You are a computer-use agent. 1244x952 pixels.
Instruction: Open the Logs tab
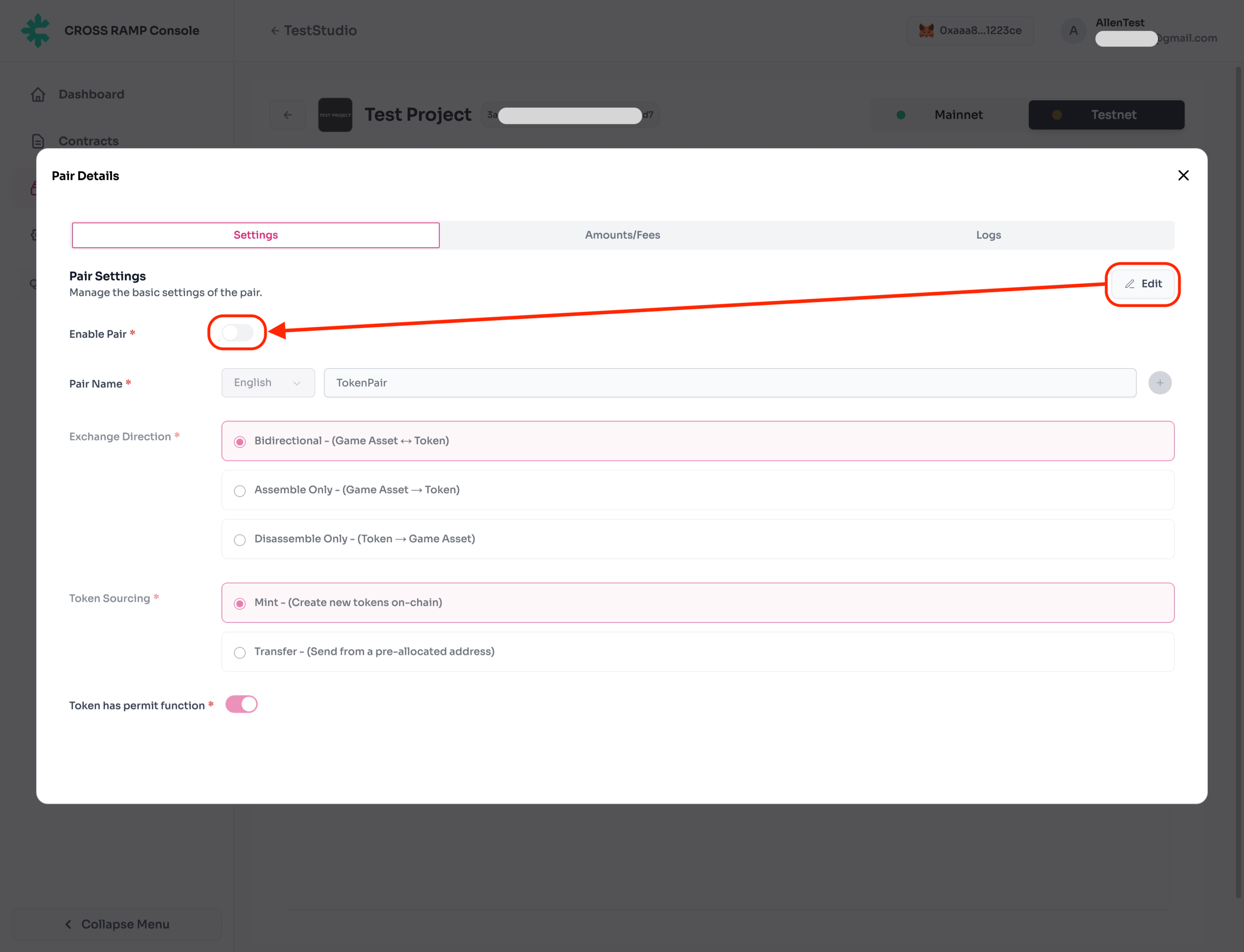point(988,235)
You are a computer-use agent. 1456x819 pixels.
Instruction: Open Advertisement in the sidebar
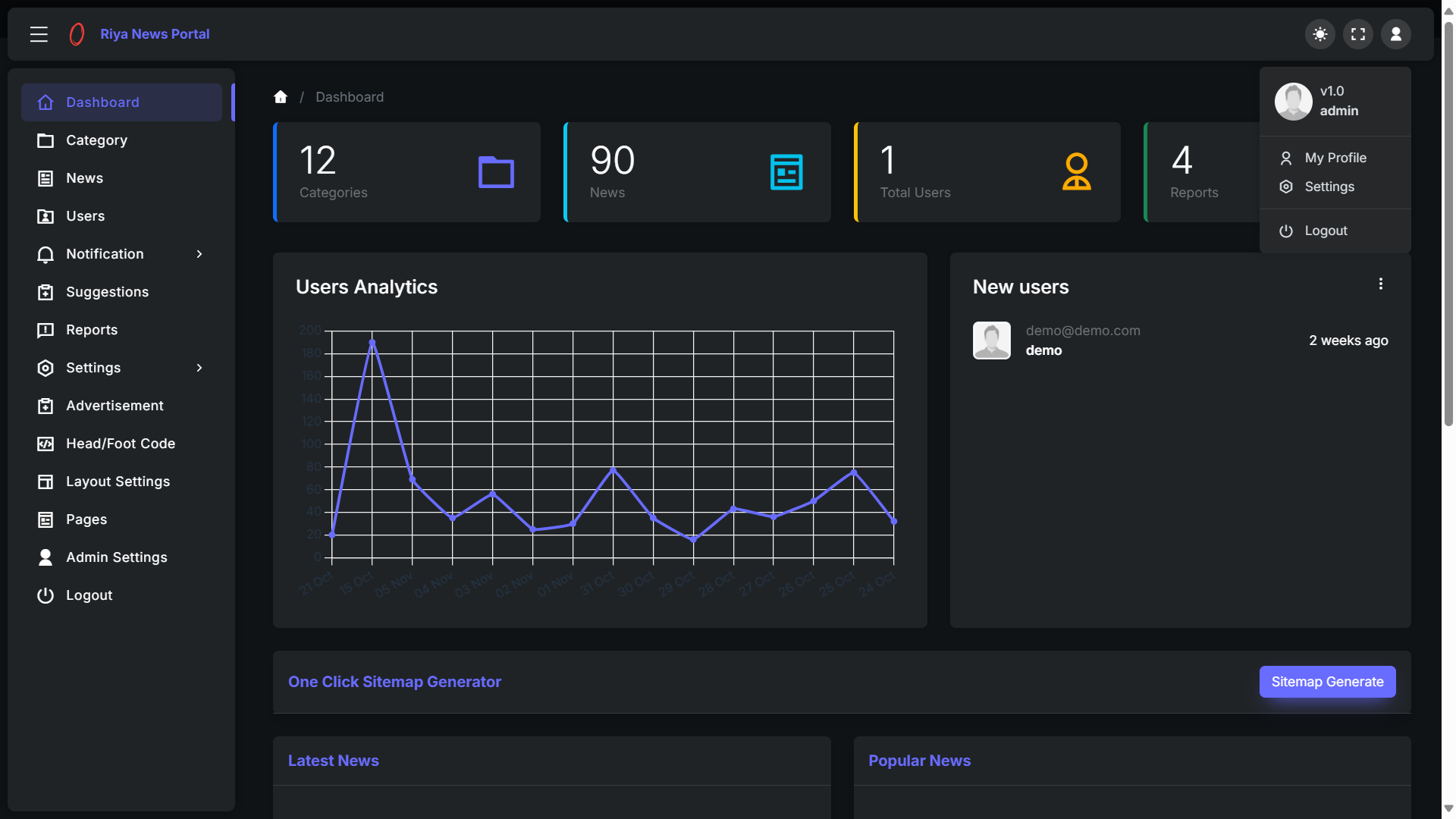[115, 406]
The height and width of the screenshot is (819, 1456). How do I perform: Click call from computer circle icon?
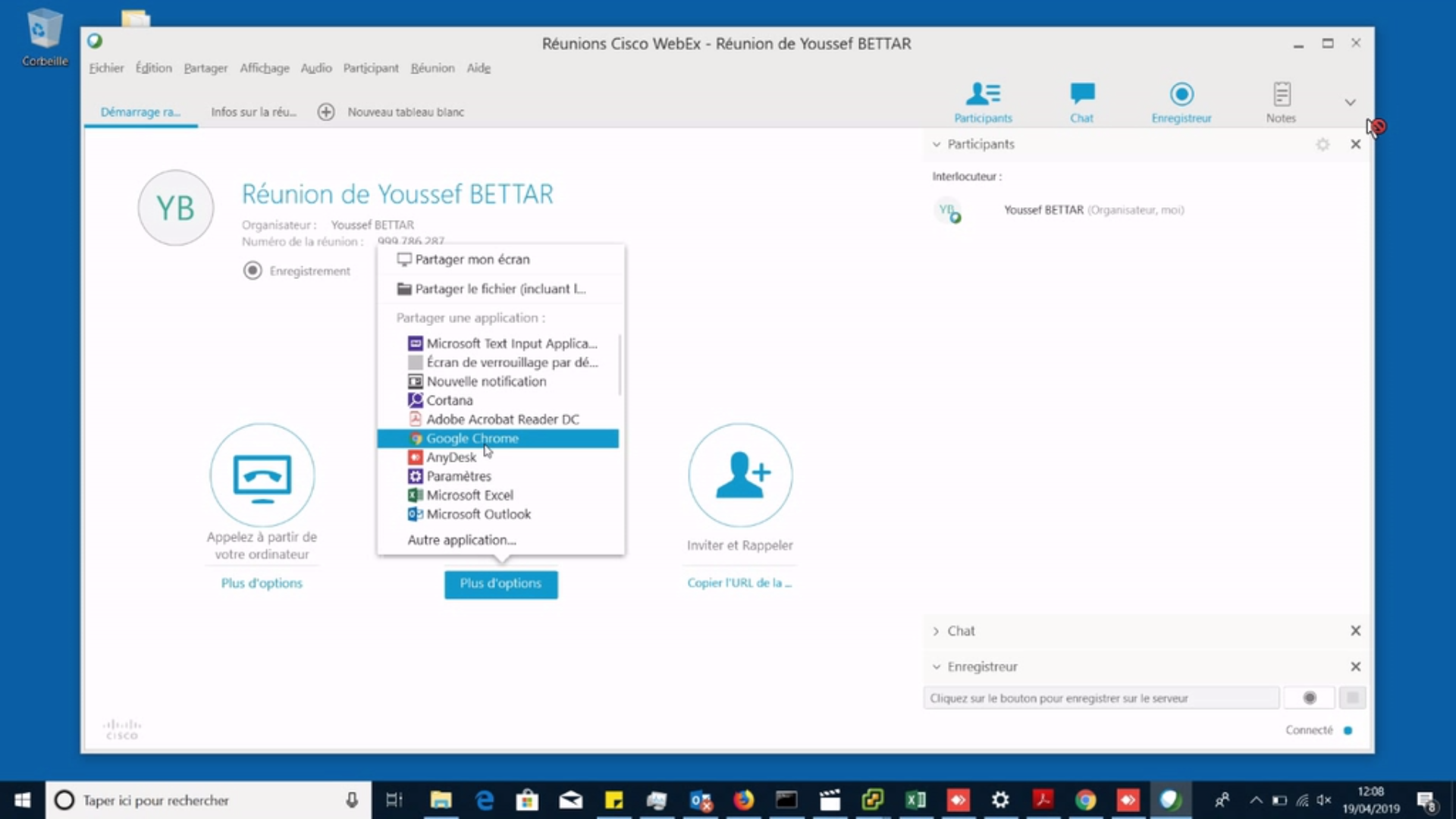(x=262, y=475)
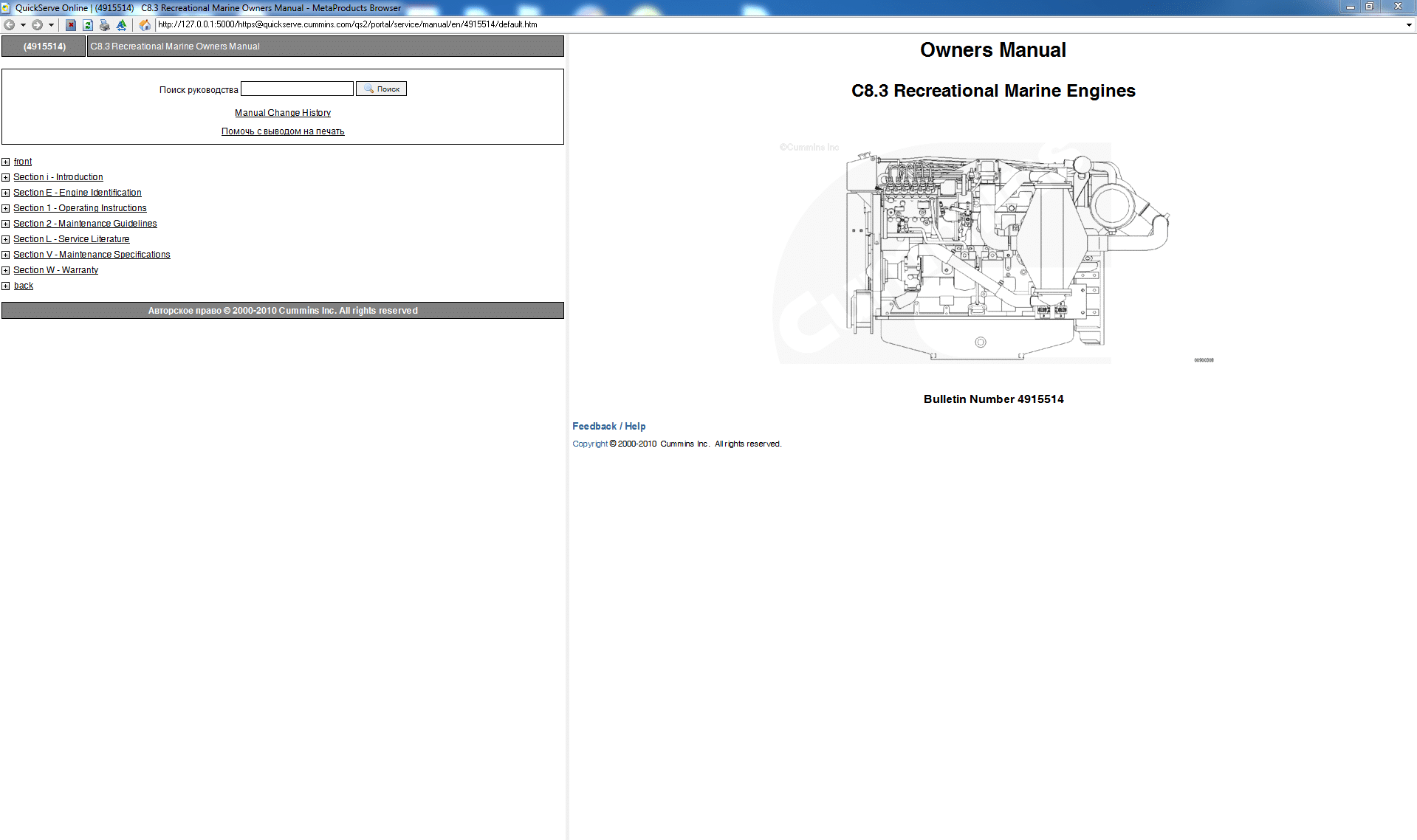This screenshot has width=1417, height=840.
Task: Open the Print icon in toolbar
Action: click(104, 24)
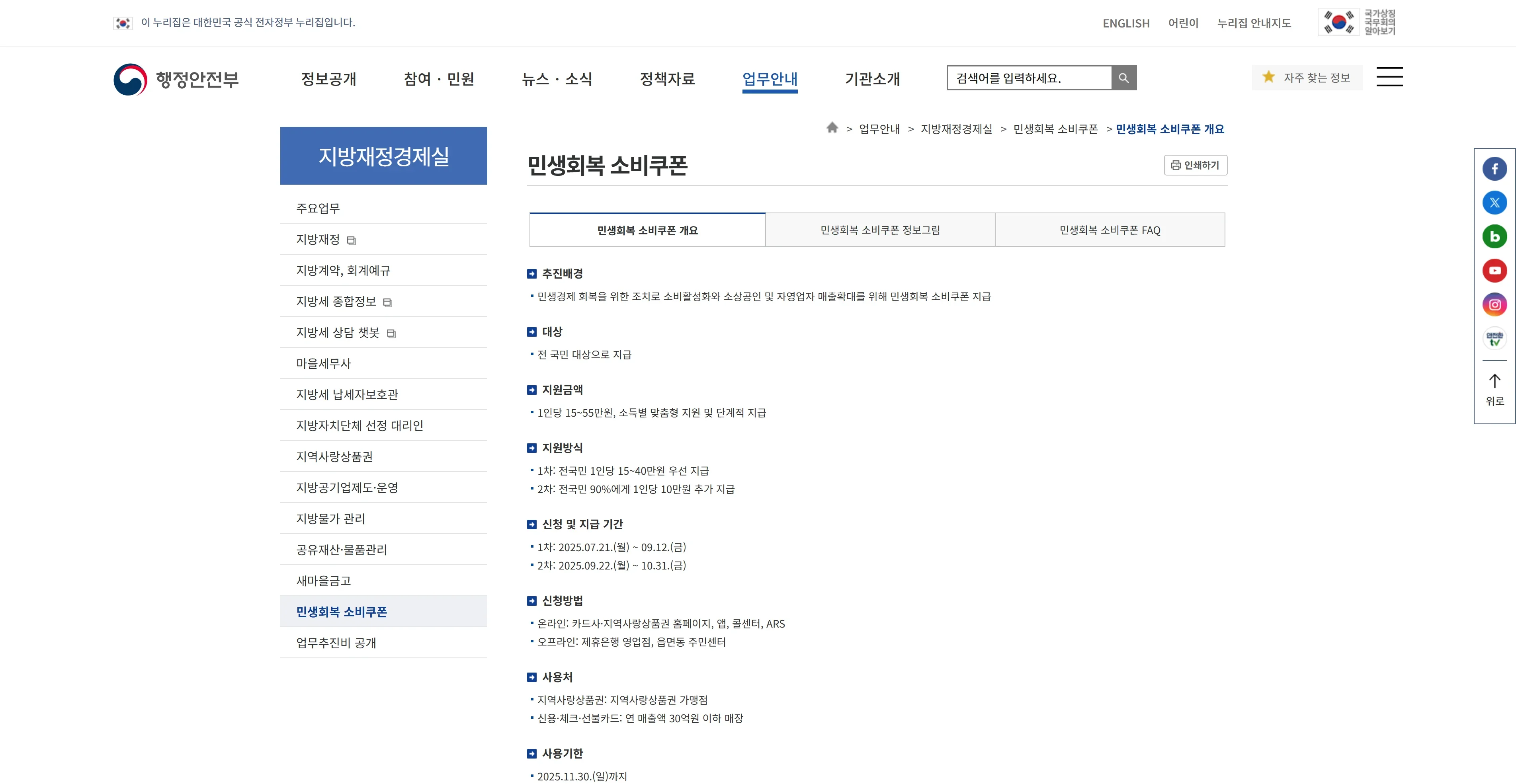Image resolution: width=1516 pixels, height=784 pixels.
Task: Open the 정책자료 main menu
Action: click(667, 79)

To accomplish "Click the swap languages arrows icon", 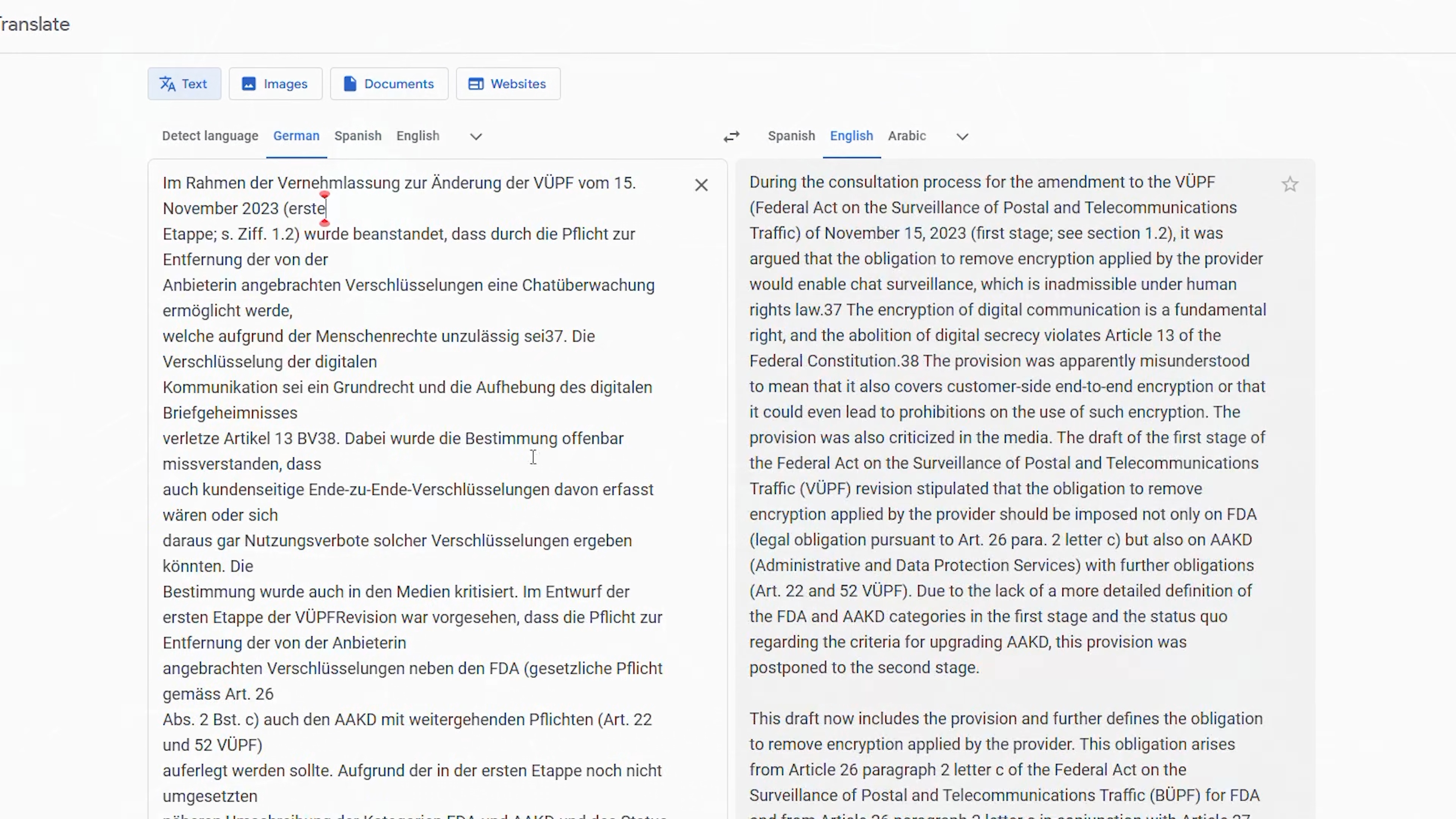I will [x=731, y=136].
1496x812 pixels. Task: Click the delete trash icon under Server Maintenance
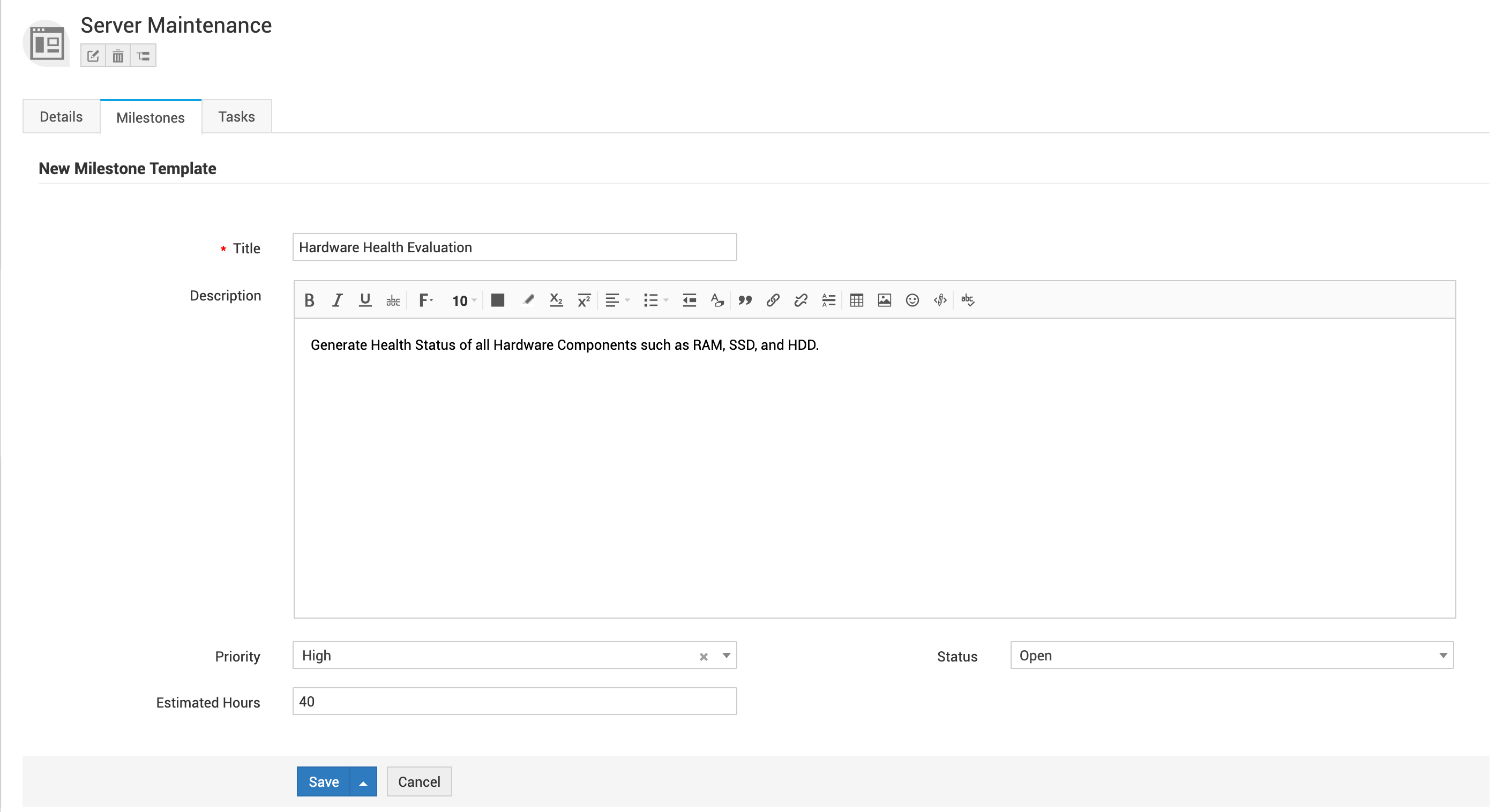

● PROBLEM DESCRIPTION
Filter the records above for lines containing the word "agent", and copy those lines.

● SOLUTION FOR THIS PROBLEM
You are a computer-use agent. 1244x952 pixels.
You are a computer-use agent. 1456x819 pixels.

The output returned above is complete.